With tears and sighs Willie Seymour produced his desk for his relative's inspection. It was a little rosewood desk which his mother had given him to keep his papers in, and envelopes, and his own particular pens, and his stamps, and his money, and his treasures. Bailey proceeded to inspect it.

"Where's the key?"

"Don't take the money, Bertie. Mamma sent it me to buy a birthday present with, and I've spent sevenpence already. It was two shillings she sent."

"Oh, you've spent sevenpence, have you! Then I've half a mind to give you a licking for spending such a lot. Do you think your mother sent you money to chuck about all over the place? She told me to look after you, and so I will. Give me the key."

From a miscellaneous collection of odds and ends, which bulged out the pockets of his knickerbockers, the key was produced.

 

"Don't take the money, Bertie!"

Bailey unlocked the desk with a magisterial air.

"If your mother knew that you'd spent sevenpence, what d'ye think she'd say to me? She'd say, 'I told you to look after him, and here you let him go chucking the money I sent him to buy a birthday present into his stomach, and making himself as ill as I don't know what! Is that the way to buy a birthday present? Nice affectionate lad you are!'"

At this point Bailey, having discovered the one and fivepence, held it in his hand.

"I shall put this money into my pockets, and I shall take care of it for you, and when you want it, you come to me and ask for it. D'ye hear?"

At this point he slipped the money into his trousers pocket.

Willie wept.

"What are you snivelling for? If you don't stop I'll take care of your desk as well. Now I think of it, Wheeler wants just such a desk as this. I shouldn't be surprised if he gave me sevenpence for it; it would just come in handy."

Bailey subjected the desk to a critical examination.

"I'll tell Mr. Fletcher if you take my desk away."

"What, sneak, would you? As it happens, I don't care for you or Mr. Fletcher either."

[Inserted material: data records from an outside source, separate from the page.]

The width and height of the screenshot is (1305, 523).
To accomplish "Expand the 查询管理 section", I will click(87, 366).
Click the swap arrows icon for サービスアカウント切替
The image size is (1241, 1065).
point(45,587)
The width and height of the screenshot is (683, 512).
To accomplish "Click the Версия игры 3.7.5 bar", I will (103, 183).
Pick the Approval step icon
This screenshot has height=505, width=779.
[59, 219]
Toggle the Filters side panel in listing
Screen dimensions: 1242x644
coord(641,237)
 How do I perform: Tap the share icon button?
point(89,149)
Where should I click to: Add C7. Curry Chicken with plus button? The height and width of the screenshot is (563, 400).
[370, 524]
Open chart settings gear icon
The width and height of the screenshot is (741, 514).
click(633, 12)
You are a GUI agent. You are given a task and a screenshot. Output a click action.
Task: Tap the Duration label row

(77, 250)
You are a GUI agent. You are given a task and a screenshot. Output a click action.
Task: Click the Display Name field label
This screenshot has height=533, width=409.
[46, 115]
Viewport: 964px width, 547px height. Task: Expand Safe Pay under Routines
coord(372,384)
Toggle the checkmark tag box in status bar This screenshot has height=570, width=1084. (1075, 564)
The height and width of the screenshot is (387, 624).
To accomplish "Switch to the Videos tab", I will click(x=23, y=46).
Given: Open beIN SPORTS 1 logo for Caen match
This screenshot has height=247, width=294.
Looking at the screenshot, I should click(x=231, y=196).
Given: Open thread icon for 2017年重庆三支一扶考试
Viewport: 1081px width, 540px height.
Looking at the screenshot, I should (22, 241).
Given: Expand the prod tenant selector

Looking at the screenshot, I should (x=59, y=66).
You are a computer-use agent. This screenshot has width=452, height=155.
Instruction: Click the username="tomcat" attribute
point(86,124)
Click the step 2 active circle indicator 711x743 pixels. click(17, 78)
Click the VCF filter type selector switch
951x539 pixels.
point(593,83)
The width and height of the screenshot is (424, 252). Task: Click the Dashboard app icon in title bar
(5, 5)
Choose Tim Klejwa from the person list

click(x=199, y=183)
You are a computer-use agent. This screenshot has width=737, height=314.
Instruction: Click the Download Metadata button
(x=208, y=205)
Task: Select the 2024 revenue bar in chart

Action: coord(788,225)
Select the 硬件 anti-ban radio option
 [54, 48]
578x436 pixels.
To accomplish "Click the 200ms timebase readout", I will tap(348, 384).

Bertie tucked the desk under his arm and moved to the door. Willie flung his head upon his arms and burst into a passion of tears. At the door Bertie turned and surveyed the child.

"Here, take your desk. Think I want the thing!"

He flung the desk towards his cousin. Falling on the edge of a form, it burst open, and the contents were thrown out of it. Leaving Willie to make the best of a bad case, and pick up his ill-used property, Bertie marched away with the one and fivepence in his pocket.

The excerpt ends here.